**PROBLEM TO WORK ON**: In the data below, the answer is the run of lines from the line containing "The width and height of the screenshot is (800, 600)." through the line containing "You are a computer-use agent. Screen", both included; print it exactly and nothing else.

(Stored items)
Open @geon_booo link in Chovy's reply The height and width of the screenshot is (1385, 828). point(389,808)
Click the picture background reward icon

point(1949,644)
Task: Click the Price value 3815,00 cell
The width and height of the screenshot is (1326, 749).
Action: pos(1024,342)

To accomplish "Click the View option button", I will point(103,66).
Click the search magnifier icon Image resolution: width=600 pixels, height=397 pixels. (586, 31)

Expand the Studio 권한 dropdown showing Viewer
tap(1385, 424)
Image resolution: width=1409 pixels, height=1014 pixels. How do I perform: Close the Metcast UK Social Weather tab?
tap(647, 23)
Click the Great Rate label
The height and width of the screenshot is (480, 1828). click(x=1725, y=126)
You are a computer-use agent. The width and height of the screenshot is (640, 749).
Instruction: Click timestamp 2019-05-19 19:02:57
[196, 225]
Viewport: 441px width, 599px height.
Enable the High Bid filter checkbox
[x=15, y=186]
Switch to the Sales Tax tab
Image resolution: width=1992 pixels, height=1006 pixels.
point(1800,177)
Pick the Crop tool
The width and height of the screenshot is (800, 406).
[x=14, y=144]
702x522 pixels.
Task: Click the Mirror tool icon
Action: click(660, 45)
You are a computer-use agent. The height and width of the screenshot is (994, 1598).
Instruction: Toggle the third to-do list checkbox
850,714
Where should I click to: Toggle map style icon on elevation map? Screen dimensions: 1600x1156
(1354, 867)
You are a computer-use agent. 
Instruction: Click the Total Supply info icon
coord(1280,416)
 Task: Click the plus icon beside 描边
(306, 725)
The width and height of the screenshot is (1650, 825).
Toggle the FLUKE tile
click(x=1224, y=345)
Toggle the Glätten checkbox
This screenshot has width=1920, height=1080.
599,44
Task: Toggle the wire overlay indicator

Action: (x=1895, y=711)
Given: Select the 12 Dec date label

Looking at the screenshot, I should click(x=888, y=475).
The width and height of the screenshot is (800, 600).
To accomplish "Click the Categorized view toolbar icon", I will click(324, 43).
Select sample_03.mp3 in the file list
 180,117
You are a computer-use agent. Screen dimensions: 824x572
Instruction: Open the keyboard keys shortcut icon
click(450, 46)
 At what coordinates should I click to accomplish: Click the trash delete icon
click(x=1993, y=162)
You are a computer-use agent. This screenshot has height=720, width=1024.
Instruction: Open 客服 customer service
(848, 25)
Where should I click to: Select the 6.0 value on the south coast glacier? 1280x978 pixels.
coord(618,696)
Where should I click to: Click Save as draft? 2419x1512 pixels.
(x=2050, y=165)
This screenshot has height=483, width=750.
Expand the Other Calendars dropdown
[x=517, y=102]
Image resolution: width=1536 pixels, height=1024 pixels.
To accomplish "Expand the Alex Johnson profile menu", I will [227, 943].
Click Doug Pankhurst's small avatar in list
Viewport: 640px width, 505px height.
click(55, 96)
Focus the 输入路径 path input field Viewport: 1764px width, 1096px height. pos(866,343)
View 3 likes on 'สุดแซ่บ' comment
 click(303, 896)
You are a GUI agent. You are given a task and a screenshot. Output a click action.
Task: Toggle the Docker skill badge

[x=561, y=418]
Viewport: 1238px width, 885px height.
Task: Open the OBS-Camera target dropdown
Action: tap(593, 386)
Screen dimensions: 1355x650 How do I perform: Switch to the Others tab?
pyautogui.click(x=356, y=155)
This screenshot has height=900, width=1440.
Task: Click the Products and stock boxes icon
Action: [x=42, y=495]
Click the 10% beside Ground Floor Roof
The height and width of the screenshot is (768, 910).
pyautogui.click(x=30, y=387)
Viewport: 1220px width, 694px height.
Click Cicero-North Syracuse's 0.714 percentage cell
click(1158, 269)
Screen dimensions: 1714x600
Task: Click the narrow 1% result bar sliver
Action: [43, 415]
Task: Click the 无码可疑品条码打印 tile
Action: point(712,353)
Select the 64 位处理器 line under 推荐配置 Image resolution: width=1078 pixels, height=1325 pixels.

**PROBLEM SOLUTION**:
The width and height of the screenshot is (800, 600).
To accomplish "Click the Categorized view toolbar icon", I will click(324, 43).
Select sample_03.mp3 in the file list
 180,117
You are a computer-use agent. Screen dimensions: 824x572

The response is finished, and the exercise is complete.